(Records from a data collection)
________________________________________

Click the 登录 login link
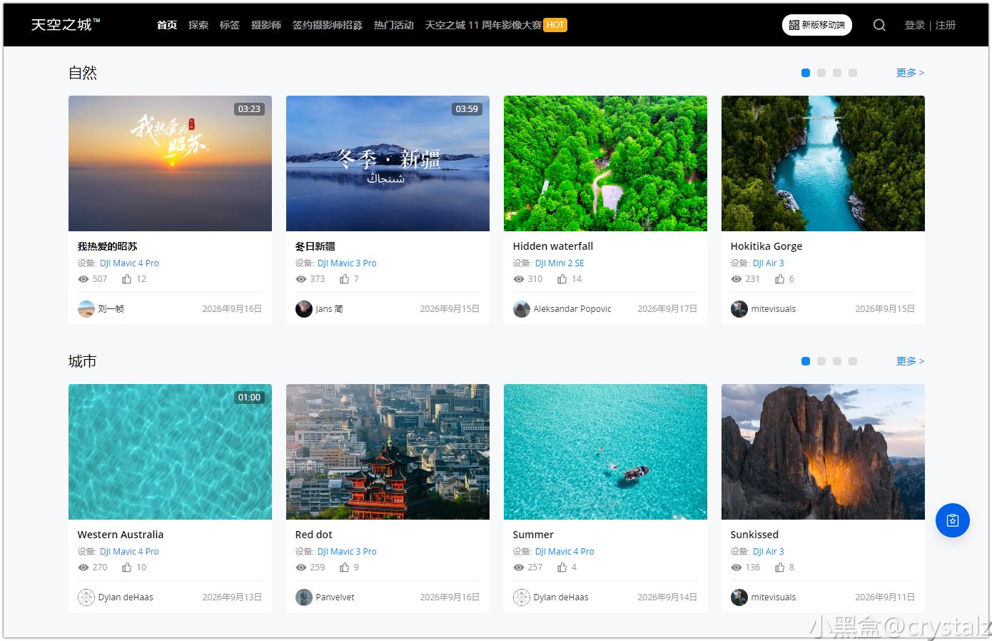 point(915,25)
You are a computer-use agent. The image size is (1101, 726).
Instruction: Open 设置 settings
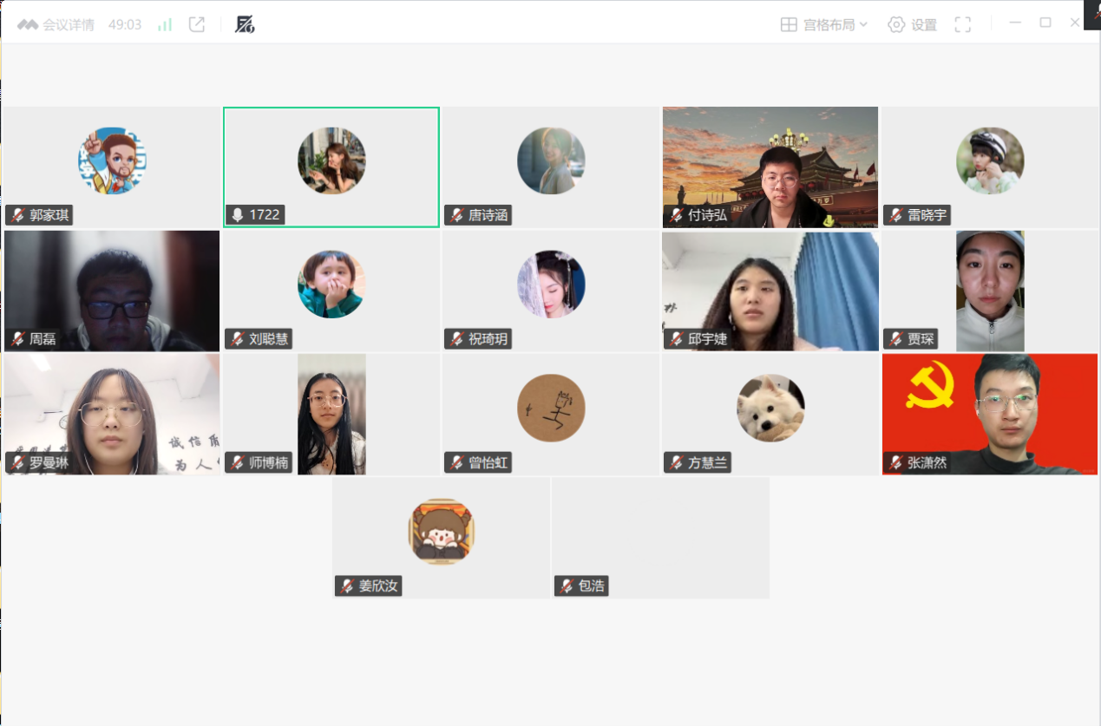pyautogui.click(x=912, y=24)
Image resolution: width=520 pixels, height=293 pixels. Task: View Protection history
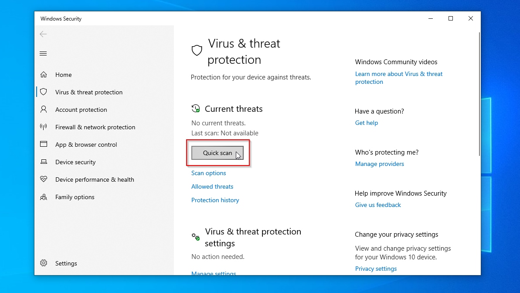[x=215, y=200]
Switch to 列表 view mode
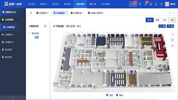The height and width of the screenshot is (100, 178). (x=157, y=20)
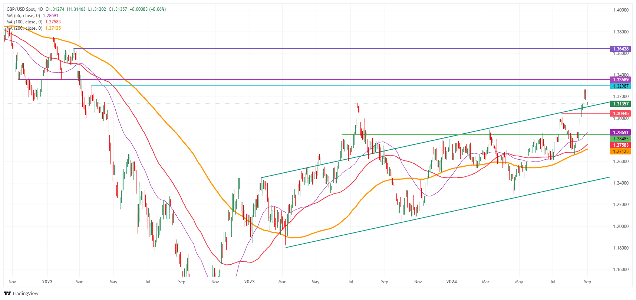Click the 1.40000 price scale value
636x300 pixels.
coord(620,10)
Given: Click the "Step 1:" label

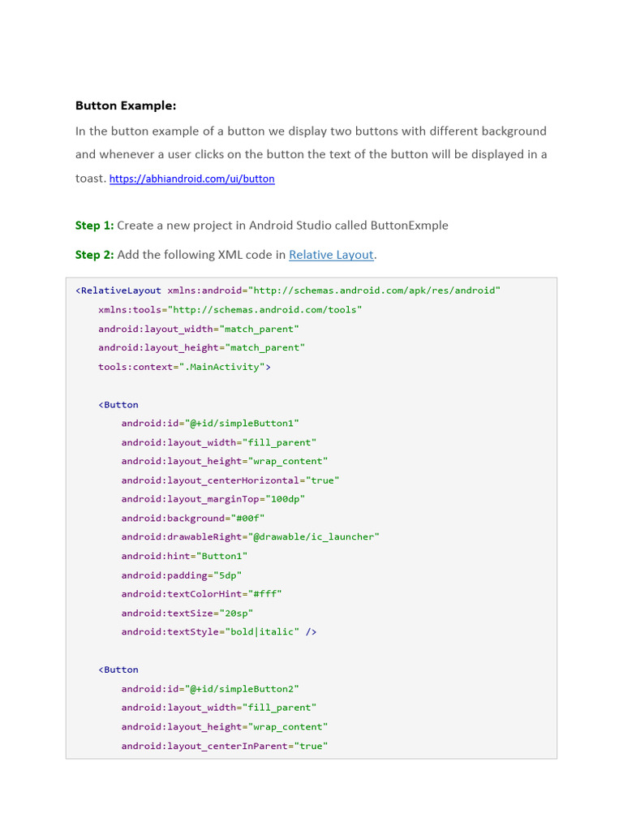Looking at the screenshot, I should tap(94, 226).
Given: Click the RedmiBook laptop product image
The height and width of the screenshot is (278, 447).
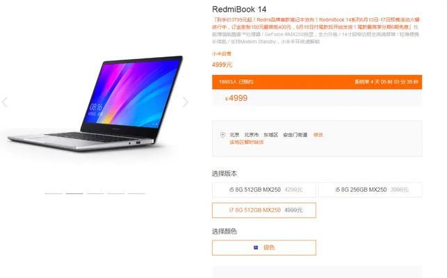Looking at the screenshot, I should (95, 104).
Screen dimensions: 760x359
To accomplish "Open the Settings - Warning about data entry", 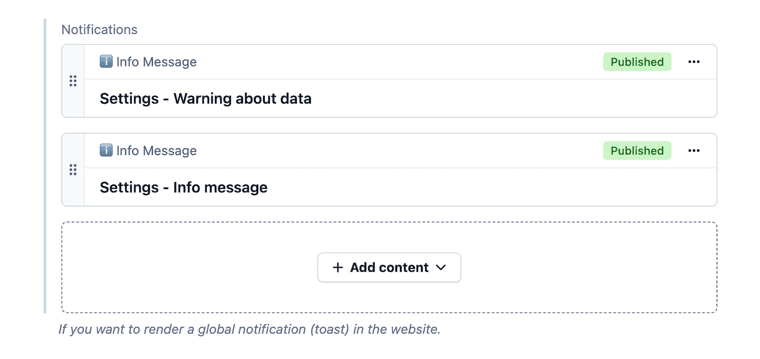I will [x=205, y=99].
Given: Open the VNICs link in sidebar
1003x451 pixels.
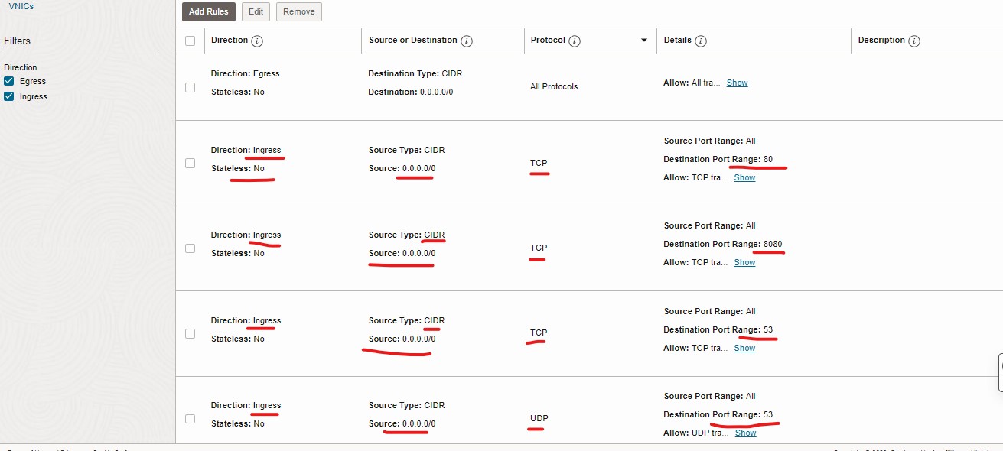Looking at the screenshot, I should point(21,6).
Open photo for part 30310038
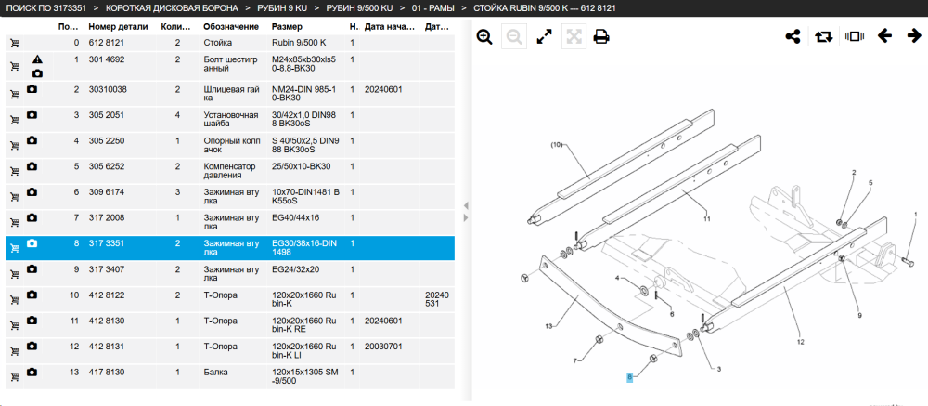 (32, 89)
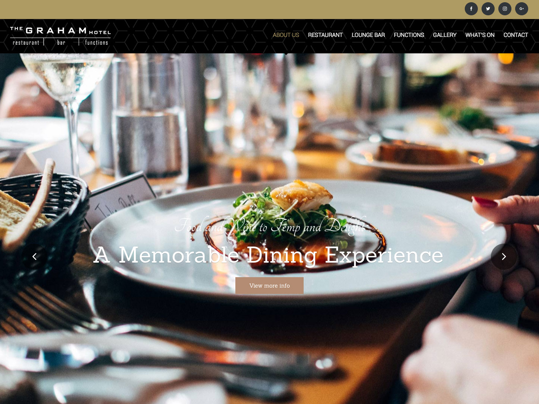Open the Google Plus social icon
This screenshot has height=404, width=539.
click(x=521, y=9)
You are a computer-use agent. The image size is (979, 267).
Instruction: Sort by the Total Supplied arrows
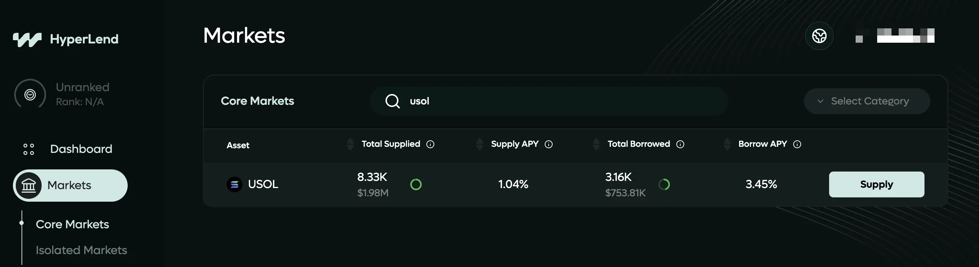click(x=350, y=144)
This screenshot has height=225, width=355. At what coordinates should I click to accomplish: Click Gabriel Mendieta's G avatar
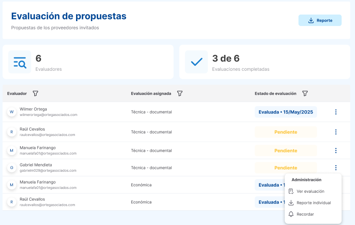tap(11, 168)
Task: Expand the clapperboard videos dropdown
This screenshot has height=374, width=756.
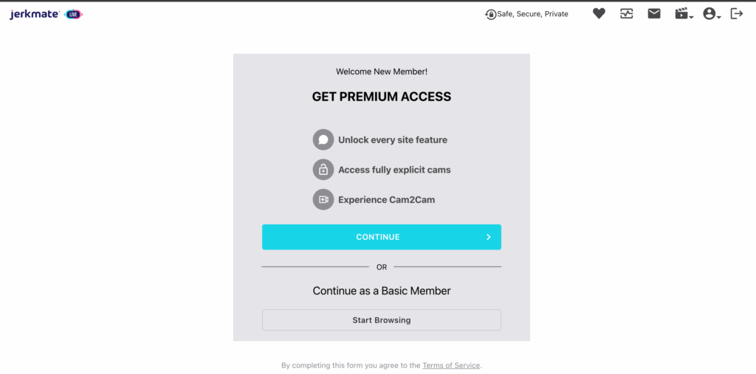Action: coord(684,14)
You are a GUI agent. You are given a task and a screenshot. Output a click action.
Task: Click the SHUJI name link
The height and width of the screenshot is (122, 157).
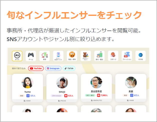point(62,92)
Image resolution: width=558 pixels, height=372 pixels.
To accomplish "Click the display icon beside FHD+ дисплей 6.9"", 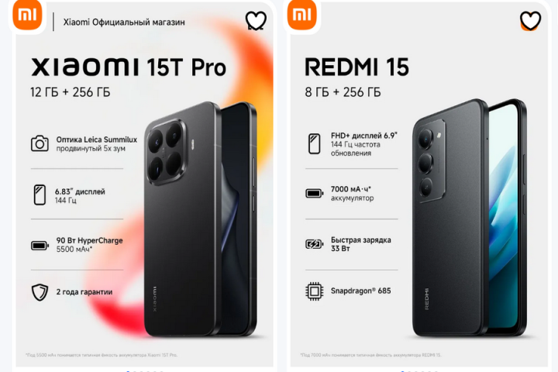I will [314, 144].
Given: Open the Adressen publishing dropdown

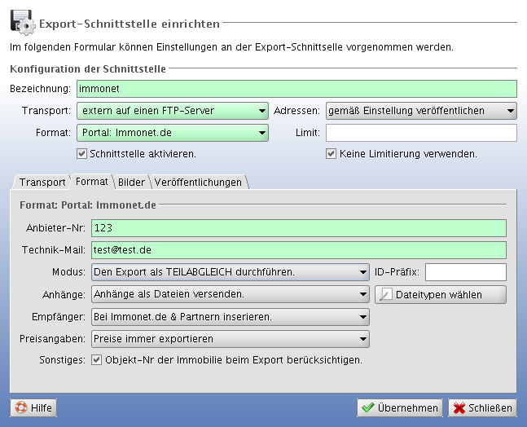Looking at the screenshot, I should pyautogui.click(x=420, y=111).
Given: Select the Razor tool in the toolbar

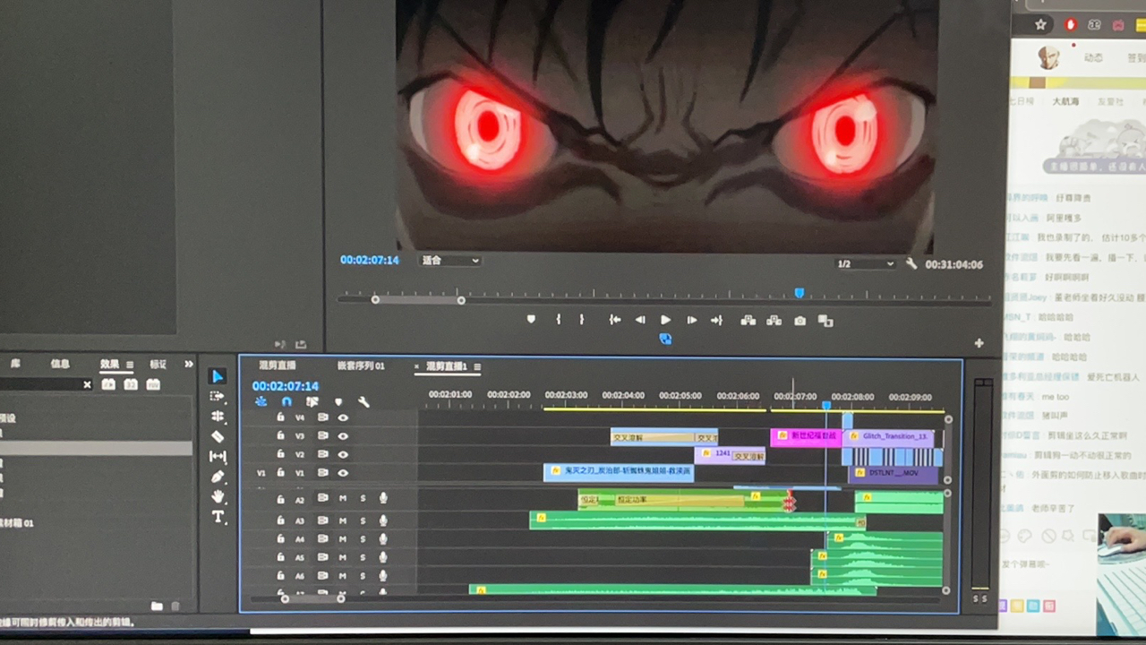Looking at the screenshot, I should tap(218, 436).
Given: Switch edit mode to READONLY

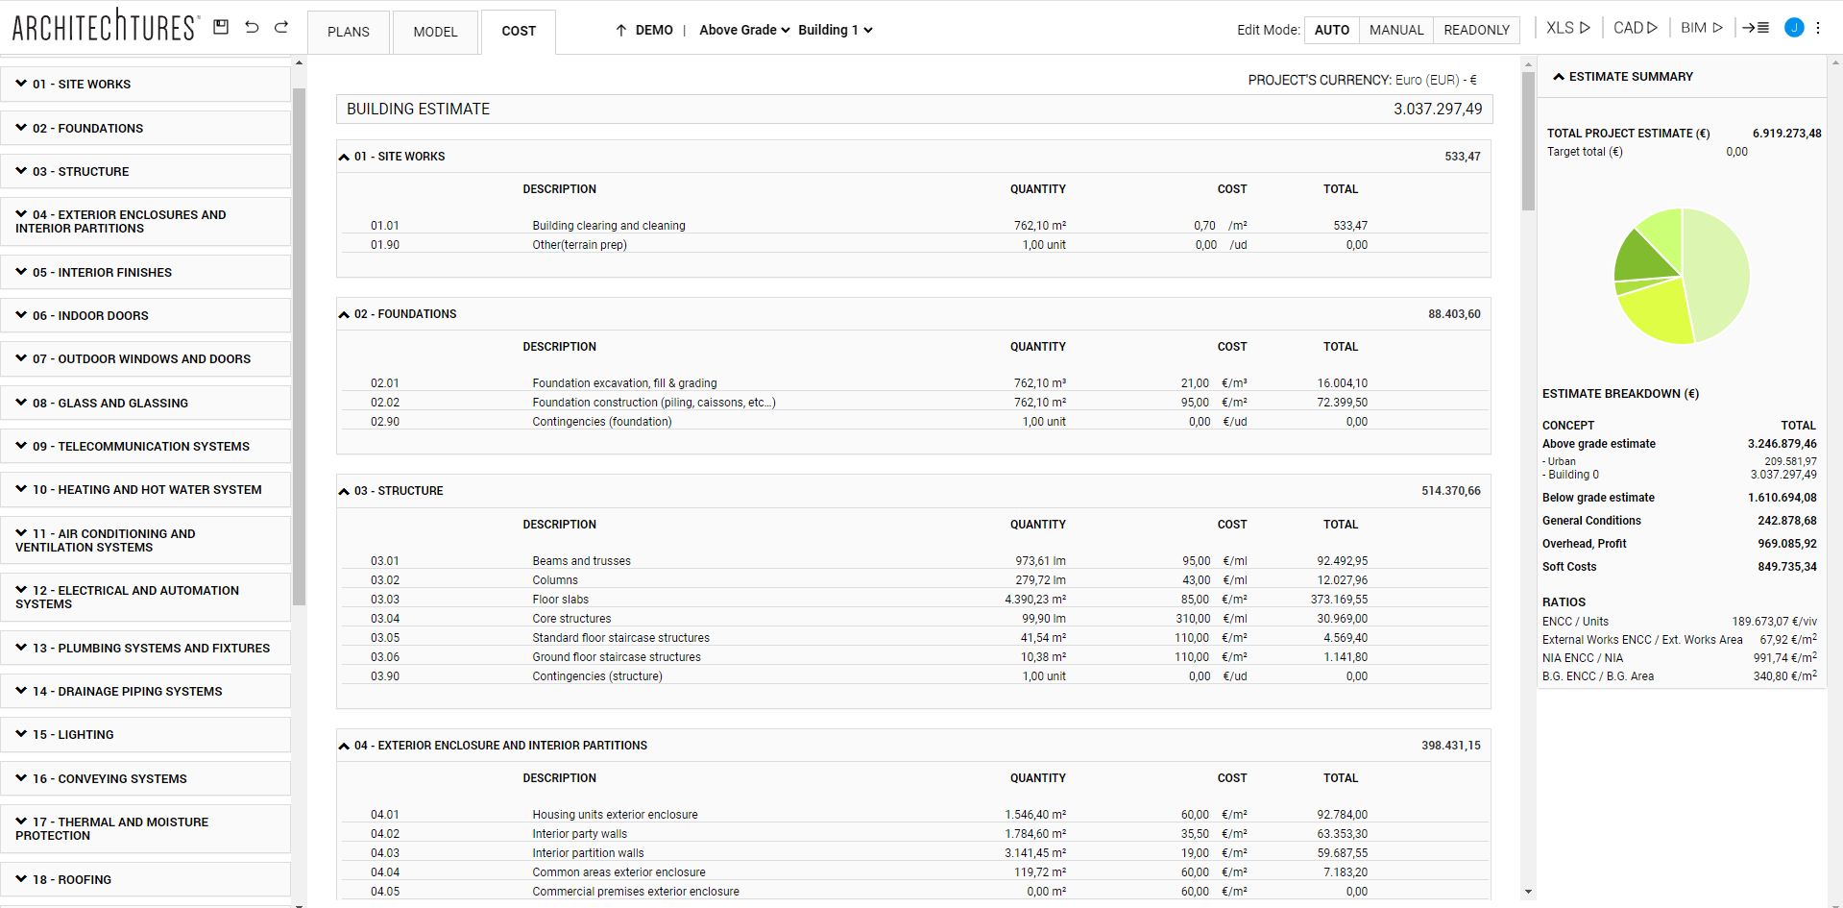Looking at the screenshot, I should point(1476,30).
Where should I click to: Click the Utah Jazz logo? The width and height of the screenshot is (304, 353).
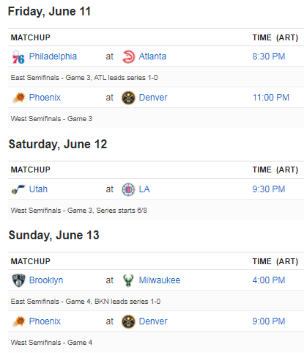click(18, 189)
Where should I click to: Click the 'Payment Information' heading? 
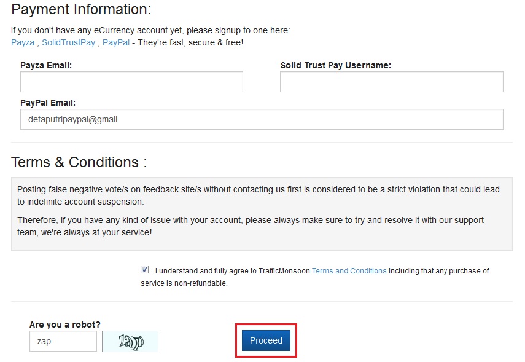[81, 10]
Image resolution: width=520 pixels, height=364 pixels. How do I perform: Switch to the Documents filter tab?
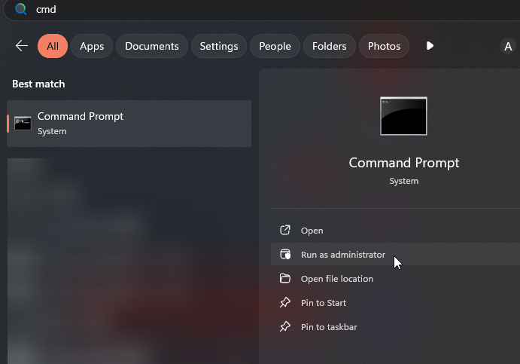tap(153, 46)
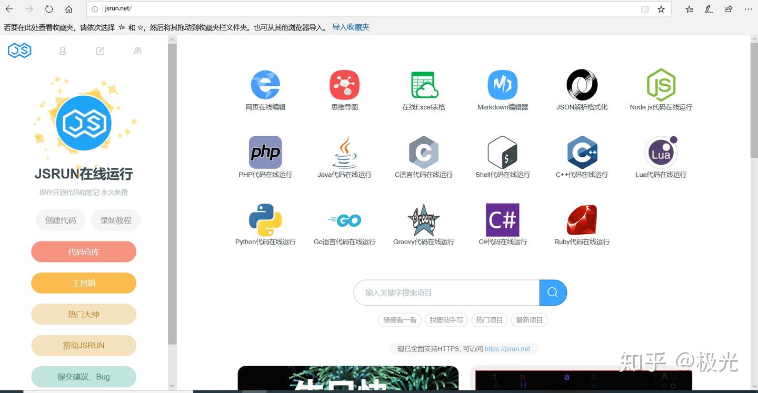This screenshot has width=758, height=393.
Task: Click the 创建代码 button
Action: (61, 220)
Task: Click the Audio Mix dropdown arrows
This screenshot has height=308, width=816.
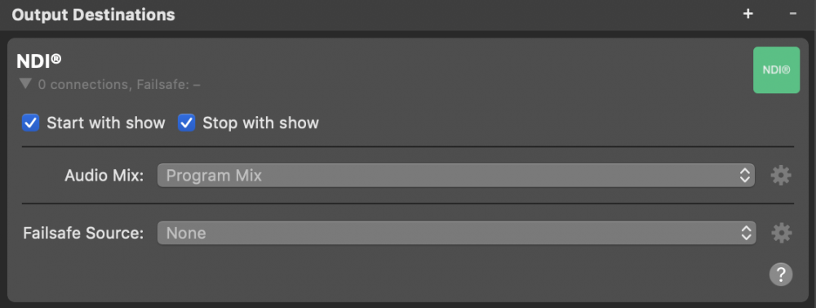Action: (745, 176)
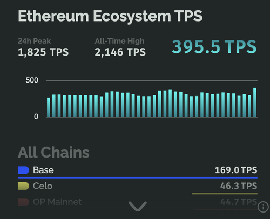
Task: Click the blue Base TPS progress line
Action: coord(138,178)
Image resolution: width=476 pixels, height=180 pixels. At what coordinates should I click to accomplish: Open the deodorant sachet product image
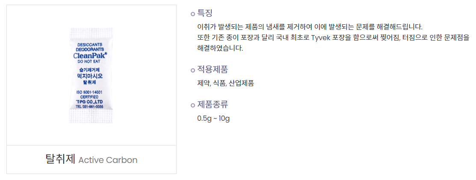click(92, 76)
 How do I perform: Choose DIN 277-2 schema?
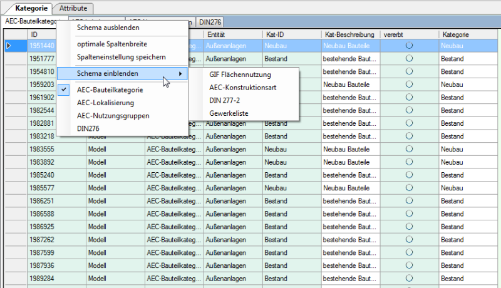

________________________________________

What you have to do: Which of the lines above mention the word "computer"? Pull those lines out.

Exercise answer:
You are a computer-use agent. The image size is (1101, 726).
You are a computer-use agent. The image size is (979, 267).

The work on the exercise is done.